## Records for processing
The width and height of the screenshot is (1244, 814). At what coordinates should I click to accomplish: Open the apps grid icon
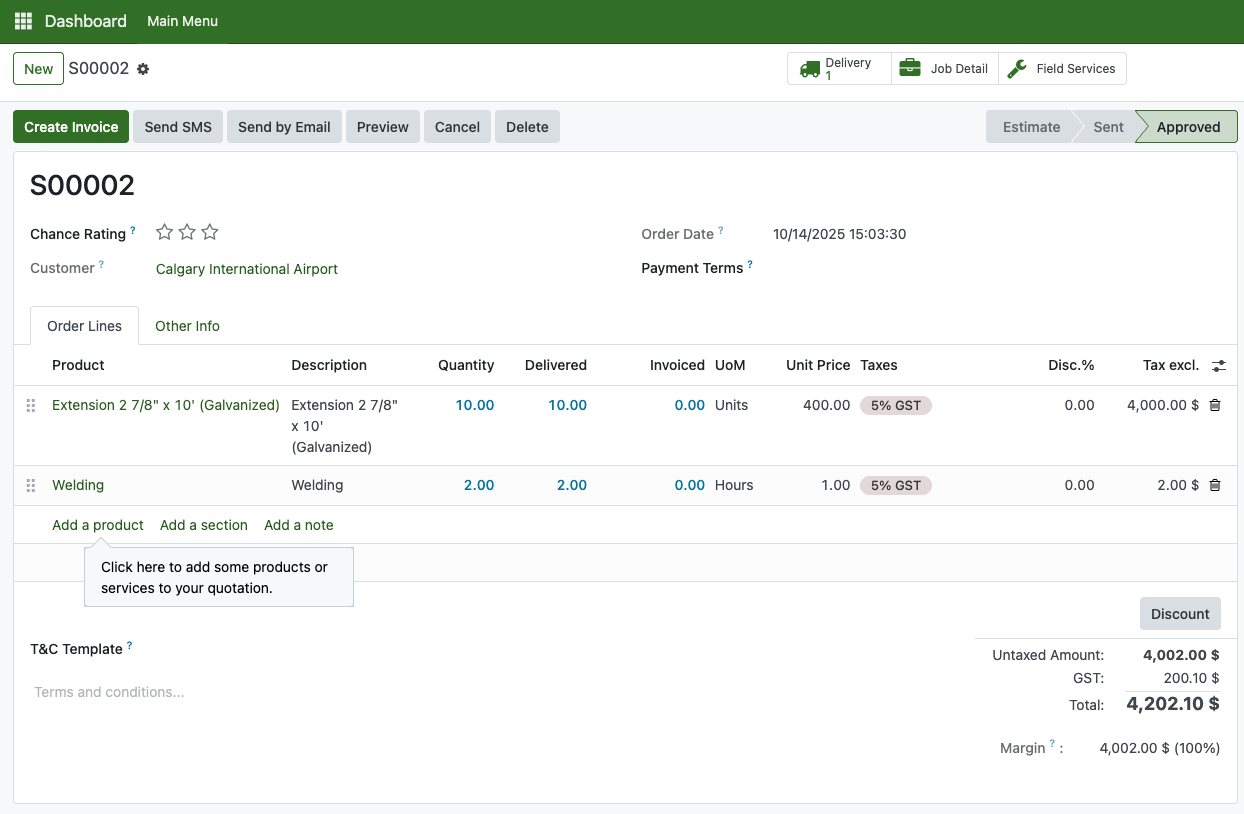point(23,21)
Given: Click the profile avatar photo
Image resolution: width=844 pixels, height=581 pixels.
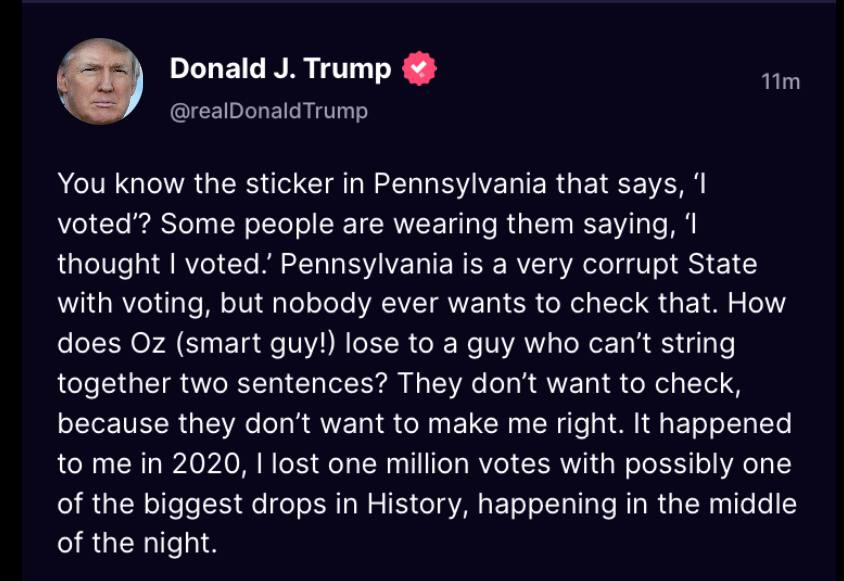Looking at the screenshot, I should (99, 82).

## Work item
Repeat all the records above exactly, leaving out any pictures.

## Written reply
The width and height of the screenshot is (1244, 814). At what coordinates should I click to accomplish: Open the apps grid icon
point(23,21)
Given: Click the profile avatar photo
Image resolution: width=844 pixels, height=581 pixels.
Looking at the screenshot, I should (99, 82).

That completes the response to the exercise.